**Task**: What is needed here is an exact copy of all the entries below.

**Provided records**:
=== Begin Enclosure ===

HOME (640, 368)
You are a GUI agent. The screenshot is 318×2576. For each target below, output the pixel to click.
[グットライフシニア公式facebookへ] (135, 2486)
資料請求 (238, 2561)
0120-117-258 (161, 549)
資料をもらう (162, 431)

=== End Enclosure ===

**Exercise output**:
HOME (640, 368)
You are a GUI agent. The screenshot is 318×2576. For each target below, output the pixel to click.
[グットライフシニア公式facebookへ] (135, 2486)
資料請求 (238, 2561)
0120-117-258 (161, 549)
資料をもらう (162, 431)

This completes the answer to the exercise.